___ Excerpted passage ___

No significant warming for 17 years 4 months

By Christopher Monckton of Brenchley

As Anthony and others have pointed out, even the New York Times has at last been constrained to admit what Dr. Pachauri of the IPCC was constrained to admit some months ago. There has been no global warming statistically distinguishable from zero for getting on for two decades.

The NYT says the absence of warming arises because skeptics cherry-pick 1998, the year of the Great el Niño, as their starting point. However, as Anthony explained yesterday, the stasis goes back farther than that. He says we shall soon be approaching Dr. Ben Santer’s 17-year test: if there is no warming for 17 years, the models are wrong.

Usefully, the latest version of the Hadley Centre/Climatic Research Unit monthly global mean surface temperature anomaly series provides not only the anomalies themselves but also the 2 σ uncertainties.

Superimposing the temperature curve and its least-squares linear-regression trend on the statistical insignificance region bounded by the means of the trends on these published uncertainties since January 1996 demonstrates that there has been no statistically-significant warming in 17 years 4 months:

clip_image002

On Dr. Santer’s 17-year test, then, the models may have failed. A rethink is needed.

The fact that an apparent warming rate equivalent to almost 0.9 Cº is statistically insignificant may seem surprising at first sight, but there are two reasons for it. First, the published uncertainties are substantial: approximately 0.15 Cº either side of the central estimate.

Secondly, one weakness of linear regression is that it is unduly influenced by outliers. Visibly, the Great el Niño of 1998 is one such outlier.

If 1998 were the only outlier, and particularly if it were the largest, going back to 1996 would be much the same as cherry-picking 1998 itself as the start date.

___ Data shown ___

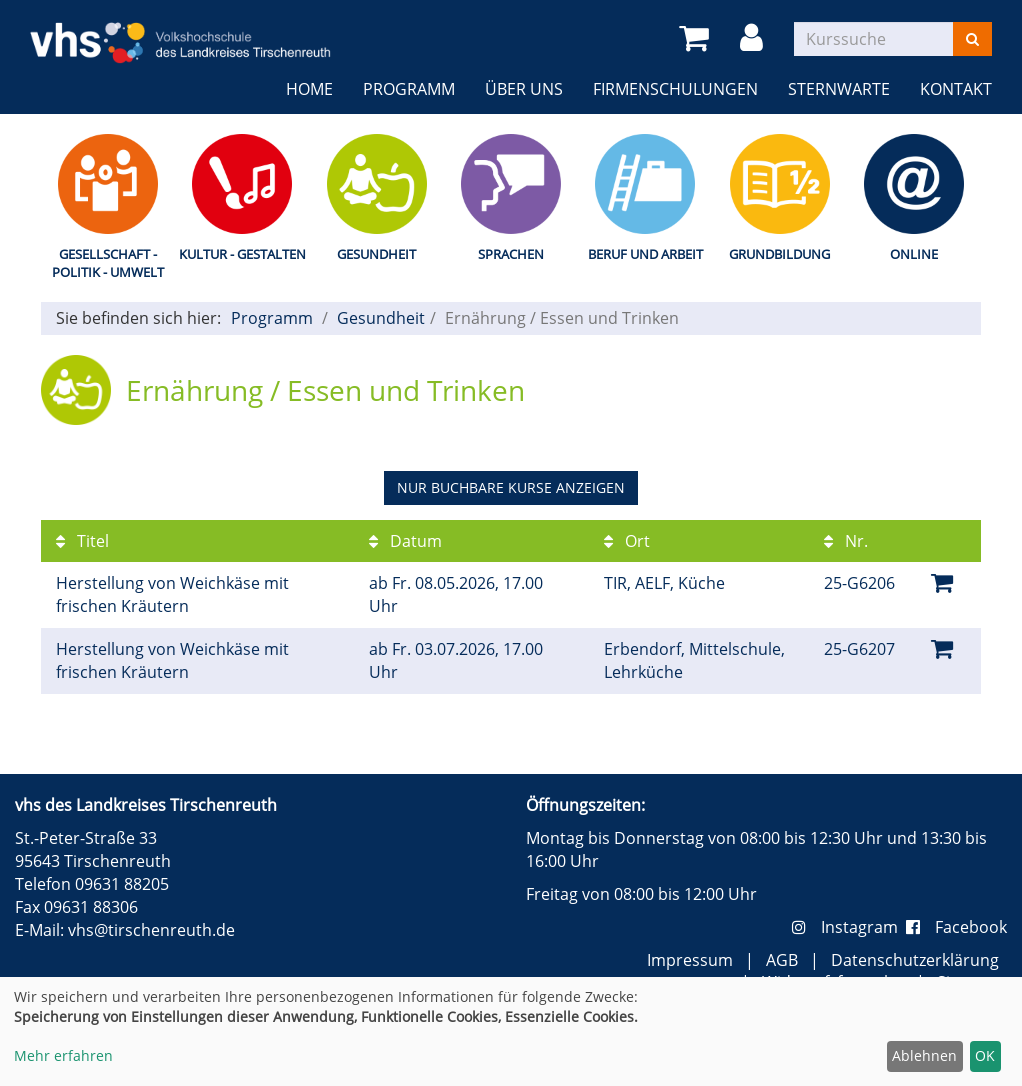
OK (985, 1055)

___

Task set
A – Answer these questions about the article on global warming:
(i) Who is named as the author of the article?
(ii) According to the New York Times, which year do skeptics pick as their starting point?
(iii) Roughly how large are the published uncertainties on either side of the central estimate?
B – Copy the article on global warming from "If 1998 were" to "the start date.", substituting "selecting" for "cherry-picking".

Complete answers
A –
(i) Christopher Monckton of Brenchley
(ii) 1998, the year of the Great el Niño
(iii) Approximately 0.15 Cº

B –
If 1998 were the only outlier, and particularly if it were the largest, going back to 1996 would be much the same as selecting 1998 itself as the start date.